For 19 Chimneys, A Blase of Glory – Spokane's Cupich Tipped for Chicago

(The appointment reported below was formally announced by the Holy See at Roman Noon on Saturday, 20 September; fullvid of intro presser, etc.)

It is the most shocking major move the American hierarchy has seen since the turn of the millennium – according to an increasing number of reports and confirmations, at Roman Noon tomorrow Pope Francis is expected to name Blase Joseph Cupich, the 65 year-old bishop of Spokane, as ninth archbishop of Chicago.

A moderate and keen "conference man" repeatedly nominated for the USCCB presidency over recent elections, the appointment of the Omaha-born prelate – a liturgist by training – was first reported by Associated Press, and has now been confirmed by several Whispers sources.

Possessed of a richly varied background – serving by turns as a local aide at the Apostolic Nunciature in Washington, rector of the Pontifical College Josephinum in Columbus and pastor of two parishes in his hometown – in 1998 the apparent archbishop-elect was named as bishop of Rapid City, one of the nation's smallest, poorest dioceses, comprising the western half of South Dakota.

Eleven years later, Pope Benedict transferred Cupich – by then the chair of the US church's child protection efforts – to Spokane in the wake of the diocese's filing for Chapter 11 bankruptcy due to a crush of some 180 civil suits. Before that move, however, it is intriguing to note that Cupich was reportedly blocked from being named archbishop of Milwaukee – an even more prominent diocese which entered bankruptcy reorganization – in the later stages of that process.

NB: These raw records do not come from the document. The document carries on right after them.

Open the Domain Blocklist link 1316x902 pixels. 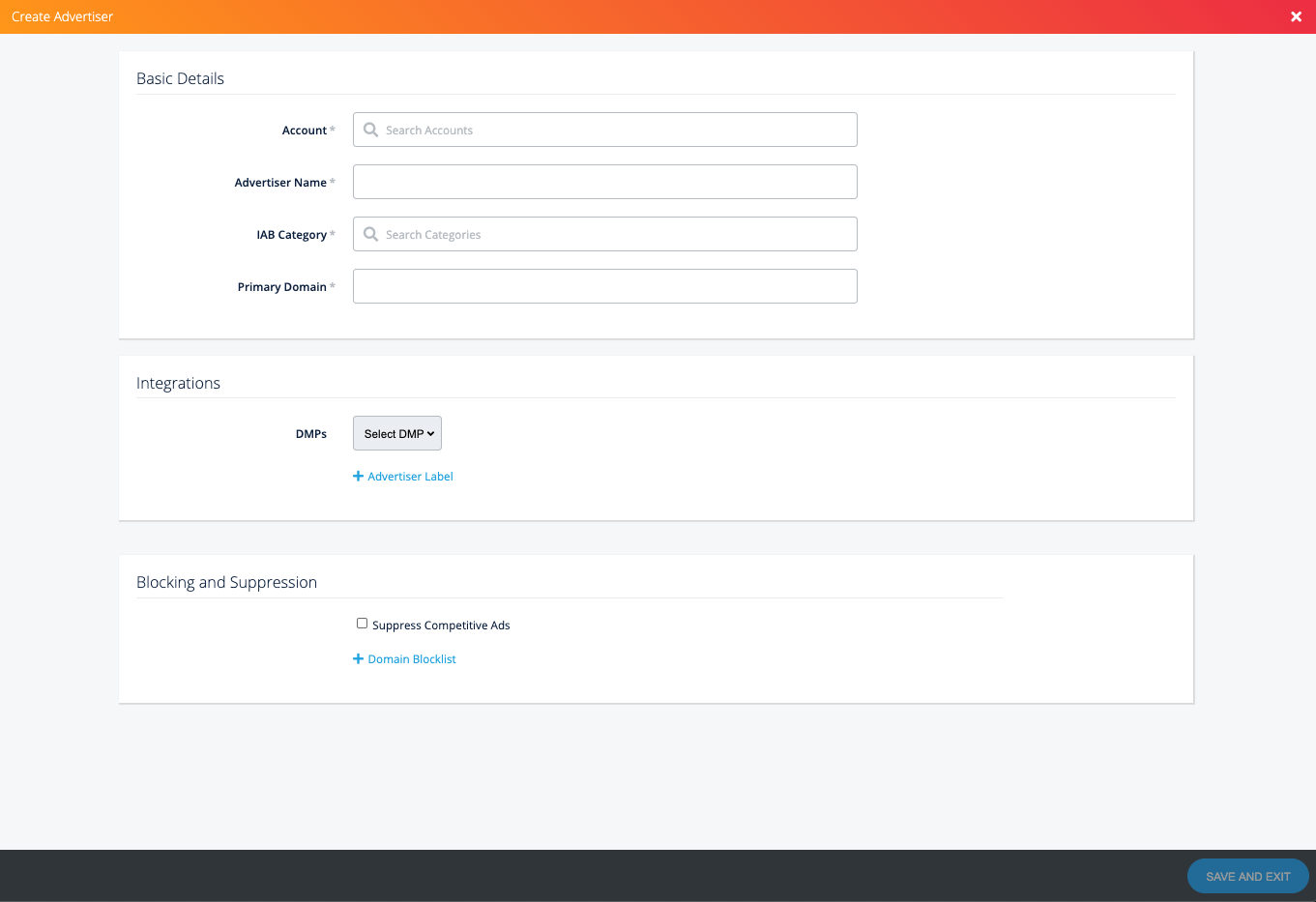click(x=412, y=659)
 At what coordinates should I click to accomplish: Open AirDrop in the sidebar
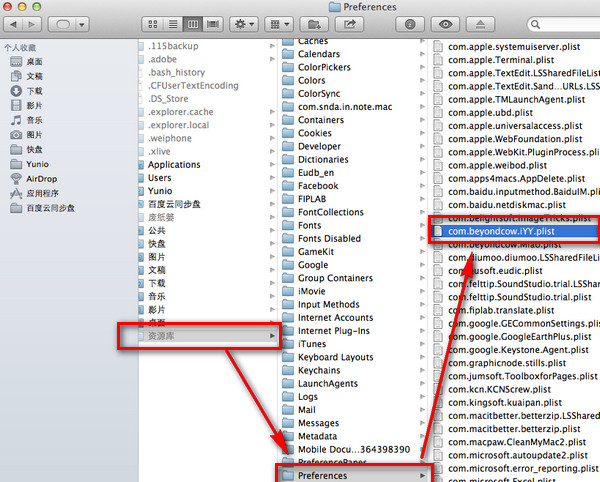(40, 178)
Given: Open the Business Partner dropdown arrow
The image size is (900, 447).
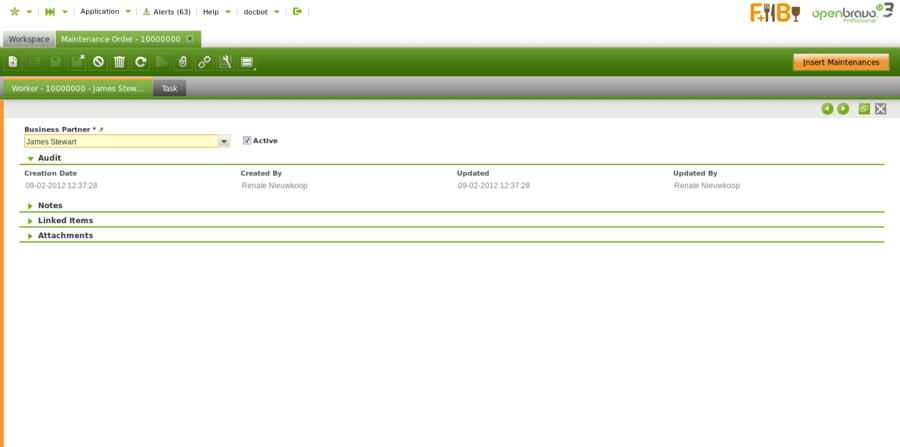Looking at the screenshot, I should coord(224,142).

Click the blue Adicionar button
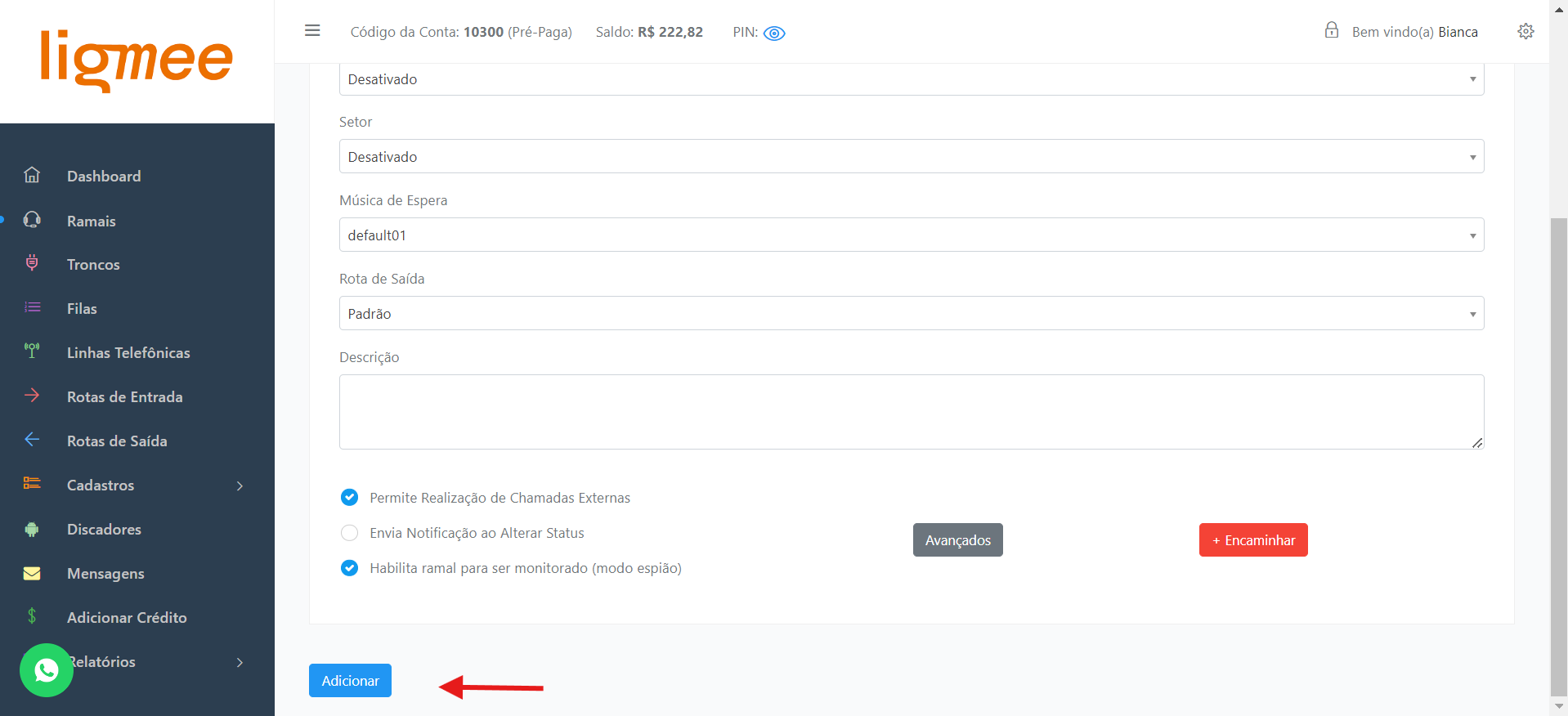coord(350,681)
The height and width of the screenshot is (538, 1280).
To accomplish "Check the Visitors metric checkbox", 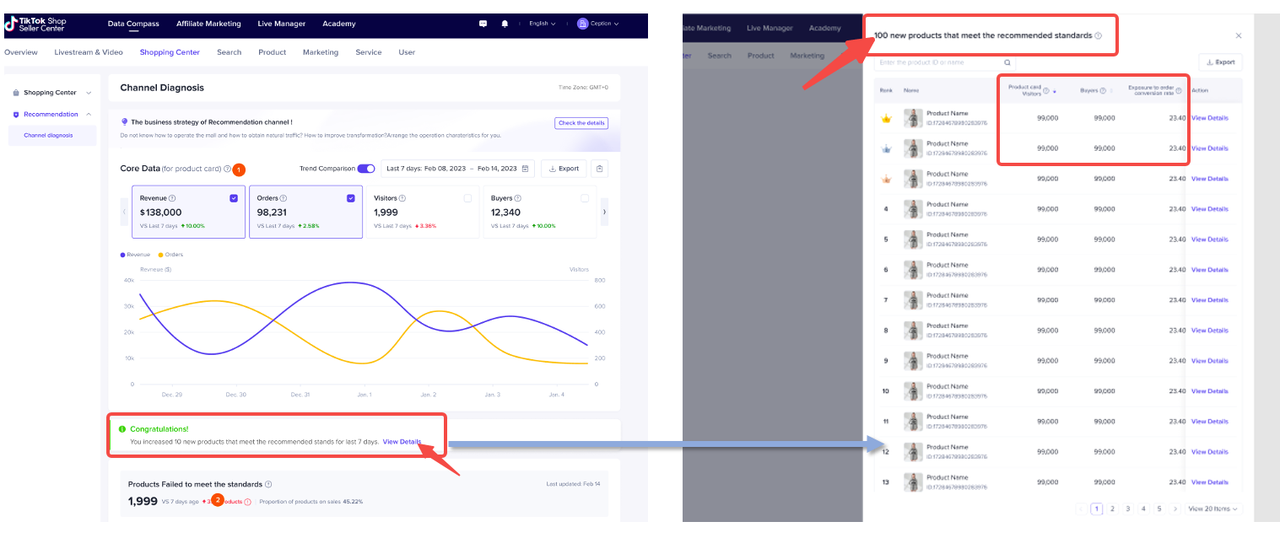I will click(x=468, y=198).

In the Washington State post, the bishop garnered wide notice for advancing a pastoral strategy of mediation to settle the claims as opposed to resorting to legal processes. Just yesterday, Cupich issued a pastoral letter to the diocese to launch Spokane's pastoral plan for the next several years.

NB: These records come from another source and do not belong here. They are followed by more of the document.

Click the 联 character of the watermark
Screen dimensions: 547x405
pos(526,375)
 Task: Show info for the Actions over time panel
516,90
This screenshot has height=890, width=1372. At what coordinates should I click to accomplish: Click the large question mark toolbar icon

All in all, the choice serves to reflect of one of Francis' key emphases over his 18-month pontificate: that of a church geared toward the "periphery" as opposed to being locked in its "sacristies." Put another way, Cupich's experience before landing in the nation's third-largest diocese speaks to another of the Pope's lead threads – a premium on missionary pastors for a missionary church.

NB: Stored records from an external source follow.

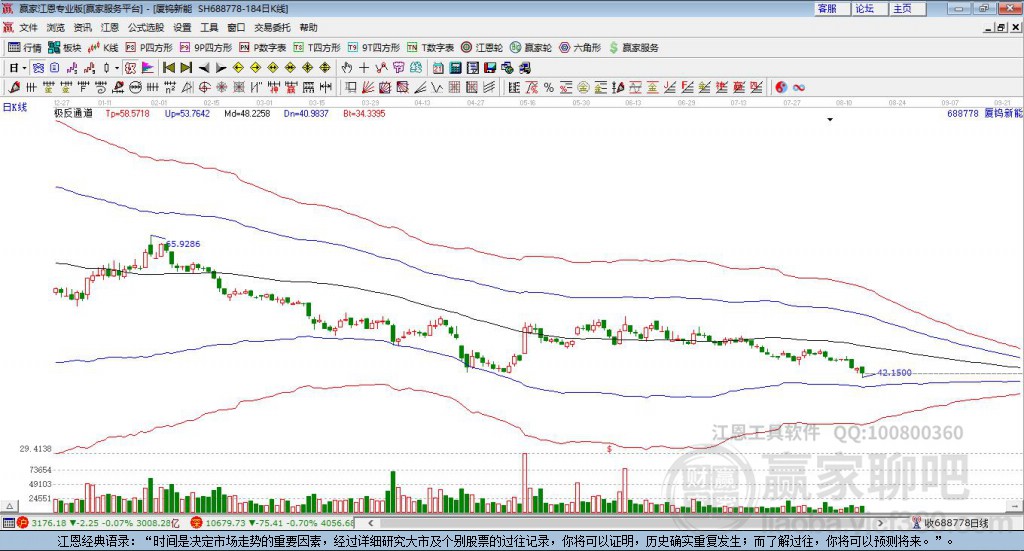Open the 江恩轮 Gann wheel tool

click(x=482, y=48)
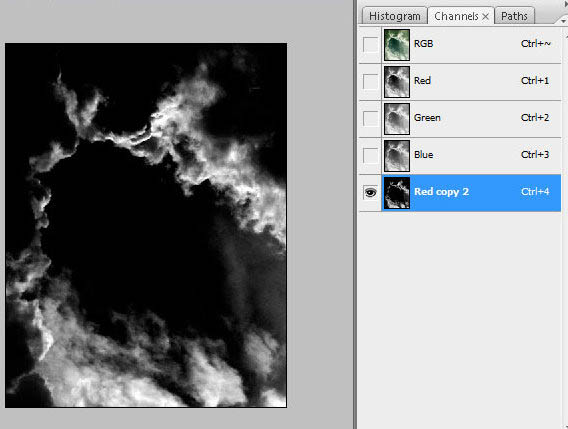Switch to the Paths tab

click(x=514, y=16)
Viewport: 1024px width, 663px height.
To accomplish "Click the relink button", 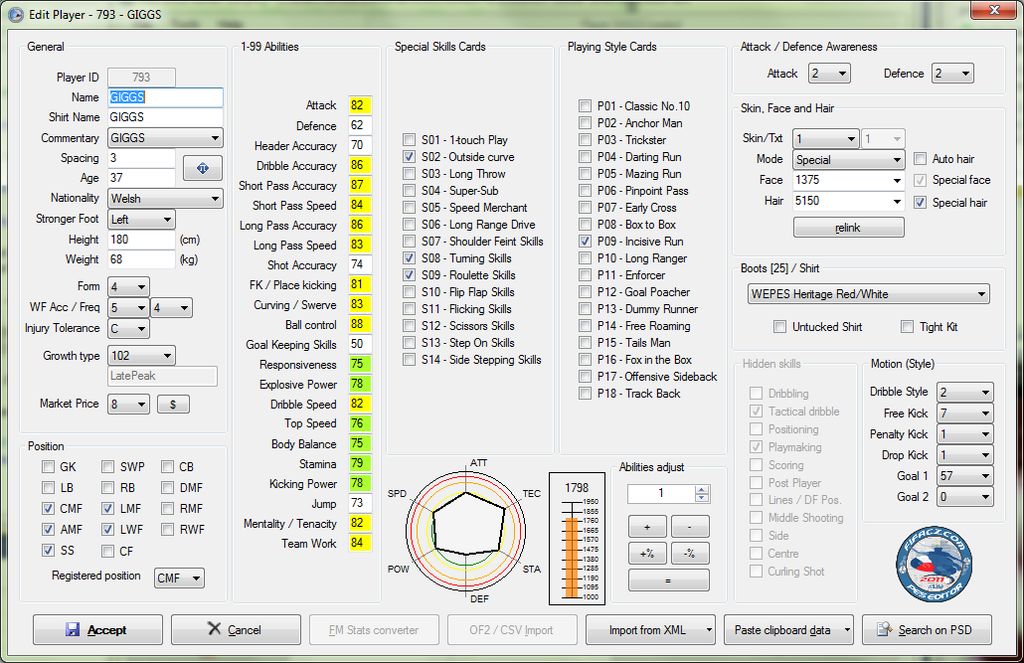I will (x=848, y=227).
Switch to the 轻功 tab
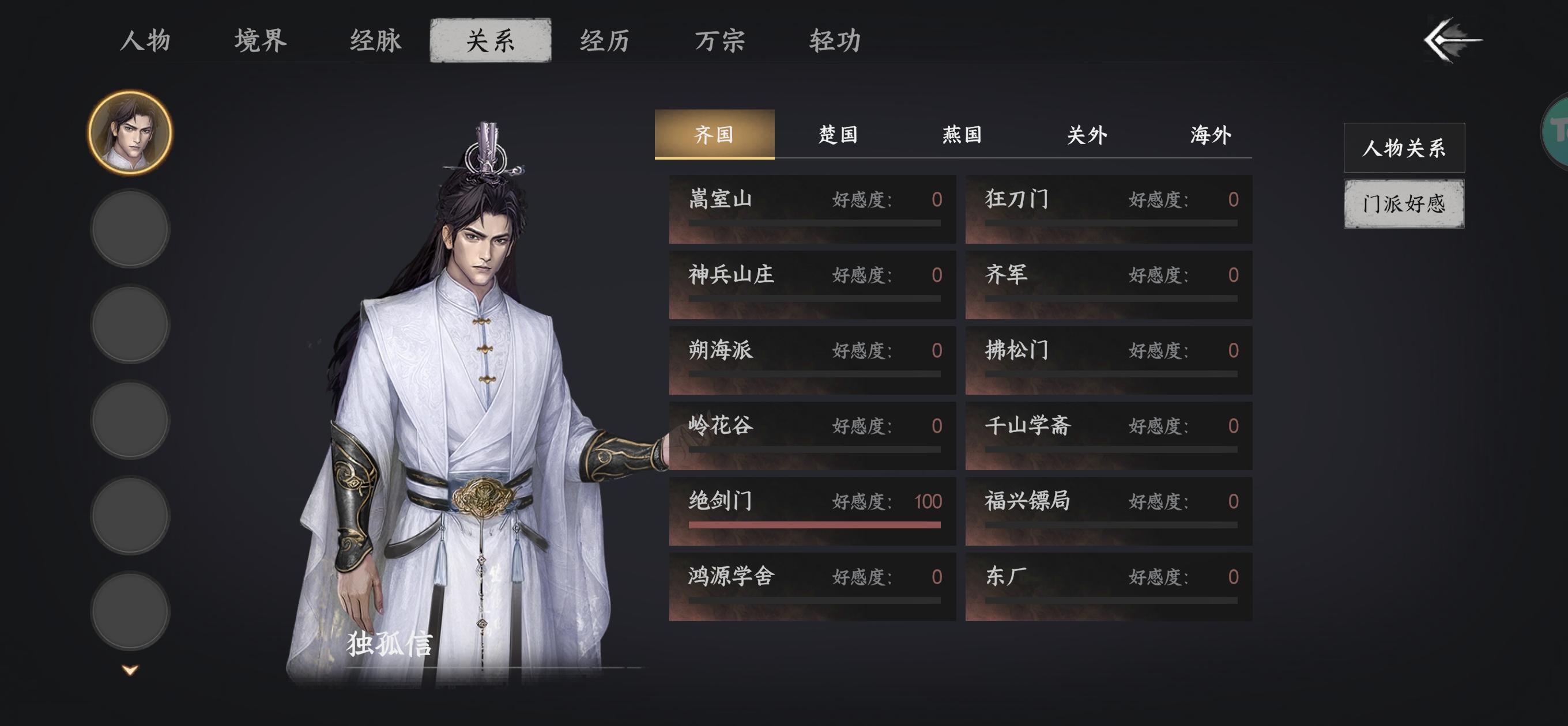Viewport: 1568px width, 726px height. pyautogui.click(x=835, y=41)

With the move on-deck, Cupich would become the first Chicago archbishop since George Mundelein in 1916 who was not previously a metropolitan elsewhere. The architect of the "corporation sole" behemoth that made the Windy City the most centralized and complex diocesan shop on these shores, next month marks the 75th anniversary of the death of the first cardinal, who was an auxiliary of Brooklyn at the time of his appointment and was subsequently given the use of Illinois license plate "1," a perk his successors enjoyed into the 1970s.

Given the tribal name wakiya ska – "White Thunder" – by Rapid City's Lakota Nation, Cupich has shown little reluctance for the public square, albeit in a markedly different style from his predecessor-to-be, Cardinal Francis George. A regular contributor to the Jesuits' America magazine, among other pieces there, the pick raised eyebrows in the run-up to the 2008 election by raising the specter of racism in at least some of the opposition to Barack Obama. In a 2011 piece, meanwhile, he laid out "12 things" the US bishops had learned from the sex-abuse crisis.

With the appointment, George will become the first Chicago archbishop in the diocese's 172-year history to hand off the reins in life. The cardinal's retirement suite is already said to be prepared in a church-owned facility near Holy Name Cathedral.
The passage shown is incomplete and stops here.